== Questions ==
[1] Reproduce the stretch of the South Pacific passage from "There is a discussion" through "drives a car.", word for word.
[2] According to the South Pacific passage, why was he given the part of Lieutenant Cable? Answer in one to three sentences.

There is a discussion of the school production of South Pacific, where he played Lieutenant Cable, ironically shown singing "Younger Than Springtime". He was a good singer with an appropriate accent which is why he was cast. He shared a kiss with his 16-year-old co-star. Several contributors describe his reluctance to kiss her in rehearsals and say it was like a 'peck' and another says 'no tongues!' The girl kissed, now an adult, demonstrates a close-lipped brief kiss and laughs about it. The musical is seen to be very successful and 'Brandon's' social cachet increases. He also drives a car.

== Data provided ==
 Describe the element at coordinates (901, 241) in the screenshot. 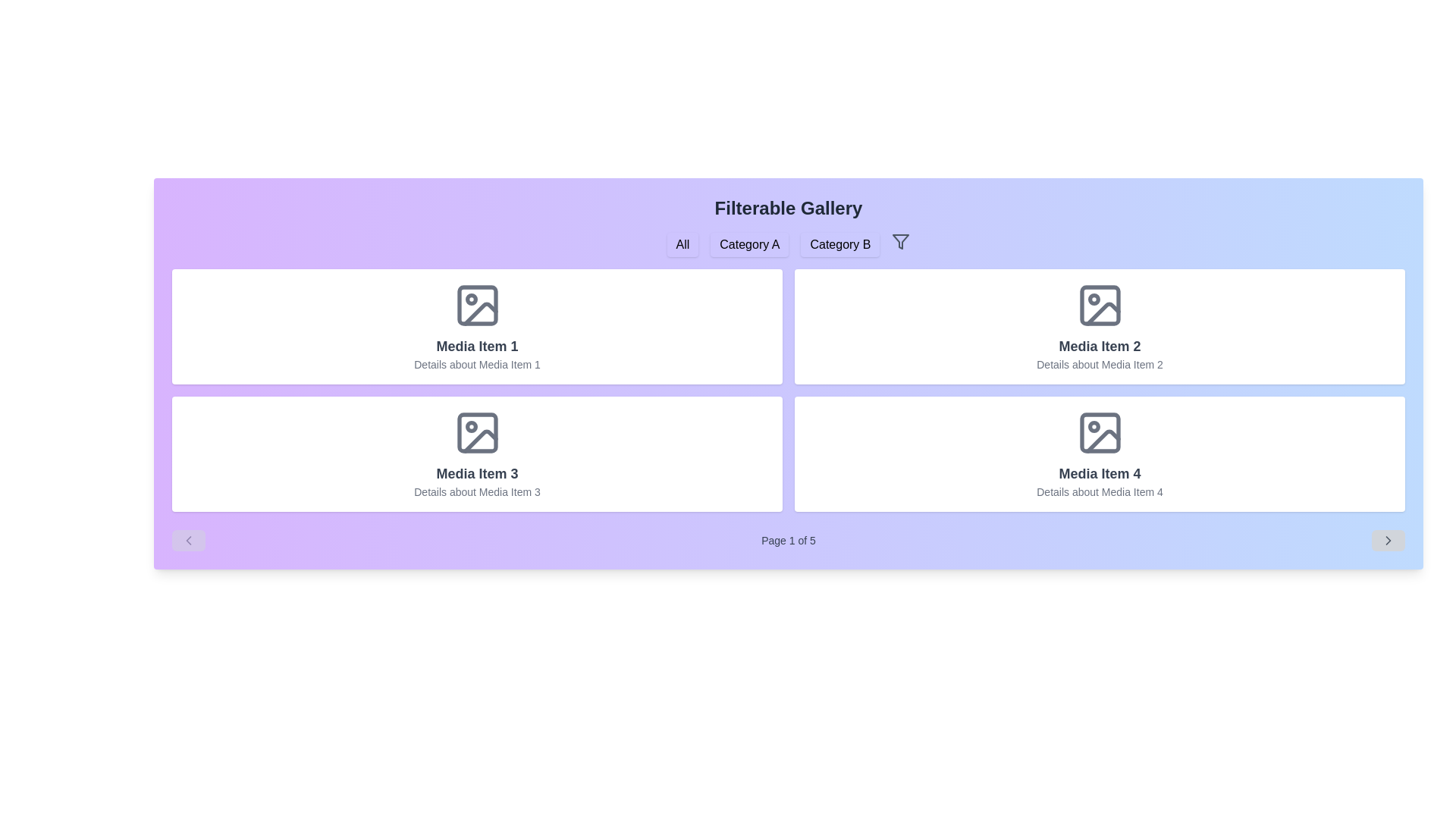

== Response list ==
[1]
There is a discussion of the school production of South Pacific, where he played Lieutenant Cable, ironically shown singing "Younger Than Springtime". He was a good singer with an appropriate accent which is why he was cast. He shared a kiss with his 16-year-old co-star. Several contributors describe his reluctance to kiss her in rehearsals and say it was like a 'peck' and another says 'no tongues!' The girl kissed, now an adult, demonstrates a close-lipped brief kiss and laughs about it. The musical is seen to be very successful and 'Brandon's' social cachet increases. He also drives a car.

[2] He was cast as Lieutenant Cable because he was a good singer and had an appropriate accent.